Prices jumped 5.3 per cent for non-landed condominiums and apartments, compared with a mere 0.7 per cent in the third quarter.

For 2021, landed property prices surged 13.3 per cent, while those for non-landed homes jumped 9.8 per cent.

Prime district prices rose 2.7 per cent in the fourth quarter compared with a 0.5 per cent drop in the previous quarter. Suburban prices jumped 5.7 per cent, reversing a 0.1 per cent fall in the third quarter.

Prices in the city fringe or the rest of central region saw the strongest growth, gaining 6.7 per cent, compared with a 2.6 per cent rise in the previous quarter.

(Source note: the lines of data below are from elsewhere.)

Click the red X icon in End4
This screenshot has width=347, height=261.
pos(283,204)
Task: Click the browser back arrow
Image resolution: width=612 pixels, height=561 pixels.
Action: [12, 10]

For 2021, buoyed by strong demand from owner-occupiers and investors, prices in this market segment surged 16.3 per cent, outperforming a 3.8 per cent rise in the prime districts and an 8.8 per cent gain in the suburbs.

In addition, the city fringe sub-market’s annual market share of total new home transactions has grown significantly – ranging between 41.7 per cent and 47.8 per cent in the last four years, compared with 18.8 per cent and 33.5 per cent from 2011 to 2017, JLL said.

With strong home sales and few land sales in 2020, unsold inventory dropped to a new low at 14,154 units, since the second quarter 2017 when 15,085 units were unsold, said CBRE Research’s head of research for Southeast Asia, Tricia Song.